Of all the entries below, only the lines from the one with "Collapse the Deployment" up to and including the one with "has height=840, width=1309." are to be duplicated exactly.
══ Dataset ══
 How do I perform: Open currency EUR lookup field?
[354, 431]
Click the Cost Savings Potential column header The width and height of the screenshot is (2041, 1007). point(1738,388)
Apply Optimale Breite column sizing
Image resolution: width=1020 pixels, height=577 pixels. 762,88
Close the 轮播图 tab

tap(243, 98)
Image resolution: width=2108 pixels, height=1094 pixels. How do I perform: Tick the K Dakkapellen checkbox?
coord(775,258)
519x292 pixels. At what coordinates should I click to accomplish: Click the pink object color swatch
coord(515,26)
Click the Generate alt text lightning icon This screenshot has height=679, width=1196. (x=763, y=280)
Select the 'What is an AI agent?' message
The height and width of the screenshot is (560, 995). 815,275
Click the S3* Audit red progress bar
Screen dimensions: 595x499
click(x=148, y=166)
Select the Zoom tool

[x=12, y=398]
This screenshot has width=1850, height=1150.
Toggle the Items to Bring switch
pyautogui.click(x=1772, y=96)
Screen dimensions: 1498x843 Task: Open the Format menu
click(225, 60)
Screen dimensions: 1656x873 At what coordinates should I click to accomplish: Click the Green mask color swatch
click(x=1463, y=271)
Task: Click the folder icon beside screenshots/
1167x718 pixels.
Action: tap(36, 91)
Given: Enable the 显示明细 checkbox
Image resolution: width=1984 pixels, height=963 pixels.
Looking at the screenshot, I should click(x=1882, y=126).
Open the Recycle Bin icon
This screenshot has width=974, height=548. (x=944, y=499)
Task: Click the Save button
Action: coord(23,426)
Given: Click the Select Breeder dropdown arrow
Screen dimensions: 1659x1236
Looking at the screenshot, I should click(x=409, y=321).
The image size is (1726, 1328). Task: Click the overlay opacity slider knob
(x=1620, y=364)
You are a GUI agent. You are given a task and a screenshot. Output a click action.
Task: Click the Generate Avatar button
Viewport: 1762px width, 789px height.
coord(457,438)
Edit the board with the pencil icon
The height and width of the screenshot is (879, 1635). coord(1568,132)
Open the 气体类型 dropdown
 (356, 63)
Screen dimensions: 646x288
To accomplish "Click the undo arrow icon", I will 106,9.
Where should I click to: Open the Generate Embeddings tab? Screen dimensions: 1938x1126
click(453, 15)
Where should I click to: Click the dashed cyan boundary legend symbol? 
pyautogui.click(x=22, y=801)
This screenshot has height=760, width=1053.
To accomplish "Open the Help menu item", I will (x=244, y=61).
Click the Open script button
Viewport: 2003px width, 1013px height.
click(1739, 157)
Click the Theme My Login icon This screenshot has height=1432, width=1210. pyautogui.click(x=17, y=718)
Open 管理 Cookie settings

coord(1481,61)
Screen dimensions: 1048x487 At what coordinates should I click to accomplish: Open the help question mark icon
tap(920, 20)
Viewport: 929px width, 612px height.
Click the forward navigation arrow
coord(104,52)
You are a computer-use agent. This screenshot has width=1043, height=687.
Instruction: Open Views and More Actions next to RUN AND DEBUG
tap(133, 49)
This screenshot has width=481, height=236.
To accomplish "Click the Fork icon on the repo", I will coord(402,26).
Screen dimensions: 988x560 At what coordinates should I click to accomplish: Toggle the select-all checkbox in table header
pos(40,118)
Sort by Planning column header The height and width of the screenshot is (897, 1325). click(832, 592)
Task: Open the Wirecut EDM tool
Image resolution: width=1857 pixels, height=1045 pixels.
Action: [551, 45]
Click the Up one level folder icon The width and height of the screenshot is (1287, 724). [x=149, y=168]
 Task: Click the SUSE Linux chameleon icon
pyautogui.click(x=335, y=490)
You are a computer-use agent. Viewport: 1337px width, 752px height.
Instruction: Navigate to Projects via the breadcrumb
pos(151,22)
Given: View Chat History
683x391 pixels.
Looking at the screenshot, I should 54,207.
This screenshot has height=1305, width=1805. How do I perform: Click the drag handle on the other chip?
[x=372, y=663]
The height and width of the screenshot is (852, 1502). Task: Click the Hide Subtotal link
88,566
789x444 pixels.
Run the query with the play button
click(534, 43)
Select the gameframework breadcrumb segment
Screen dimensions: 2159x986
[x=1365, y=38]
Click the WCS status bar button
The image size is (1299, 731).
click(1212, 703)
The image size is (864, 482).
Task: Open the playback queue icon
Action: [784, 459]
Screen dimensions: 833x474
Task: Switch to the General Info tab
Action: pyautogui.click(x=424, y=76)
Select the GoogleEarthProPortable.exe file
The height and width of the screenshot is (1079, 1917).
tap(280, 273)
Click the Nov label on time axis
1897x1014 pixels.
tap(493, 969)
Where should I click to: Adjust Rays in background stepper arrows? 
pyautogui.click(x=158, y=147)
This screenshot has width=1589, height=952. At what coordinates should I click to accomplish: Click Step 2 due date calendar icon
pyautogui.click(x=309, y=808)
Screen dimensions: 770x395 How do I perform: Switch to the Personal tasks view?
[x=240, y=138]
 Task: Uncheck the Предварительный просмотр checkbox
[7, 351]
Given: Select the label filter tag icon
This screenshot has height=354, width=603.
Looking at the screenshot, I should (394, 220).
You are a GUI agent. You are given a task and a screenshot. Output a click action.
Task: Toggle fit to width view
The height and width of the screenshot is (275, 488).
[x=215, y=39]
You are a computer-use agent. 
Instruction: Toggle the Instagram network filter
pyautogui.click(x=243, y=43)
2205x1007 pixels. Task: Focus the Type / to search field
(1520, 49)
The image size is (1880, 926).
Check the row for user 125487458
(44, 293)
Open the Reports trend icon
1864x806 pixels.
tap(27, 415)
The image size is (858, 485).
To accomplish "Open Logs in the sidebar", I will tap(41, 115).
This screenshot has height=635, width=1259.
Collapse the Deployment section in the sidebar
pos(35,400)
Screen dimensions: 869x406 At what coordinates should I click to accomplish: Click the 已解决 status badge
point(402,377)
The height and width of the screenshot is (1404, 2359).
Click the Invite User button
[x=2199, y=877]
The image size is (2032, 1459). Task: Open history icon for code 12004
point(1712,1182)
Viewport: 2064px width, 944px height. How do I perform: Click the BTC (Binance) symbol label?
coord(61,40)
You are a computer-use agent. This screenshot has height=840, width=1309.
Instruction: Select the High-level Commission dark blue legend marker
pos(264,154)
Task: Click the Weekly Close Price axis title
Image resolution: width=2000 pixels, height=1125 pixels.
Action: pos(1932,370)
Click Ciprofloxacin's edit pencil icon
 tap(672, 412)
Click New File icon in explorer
═══
**Result of this exercise:**
Collapse the Deployment section in the sidebar
pos(35,400)
Screen dimensions: 869x406 At what coordinates should I click to accomplish: Click the 已解决 status badge
point(402,377)
The height and width of the screenshot is (1404, 2359).
Click the Invite User button
[x=2199, y=877]
The image size is (2032, 1459). Task: Open history icon for code 12004
point(1712,1182)
Viewport: 2064px width, 944px height. How do I perform: Click the BTC (Binance) symbol label?
coord(61,40)
You are a computer-use agent. This screenshot has height=840, width=1309.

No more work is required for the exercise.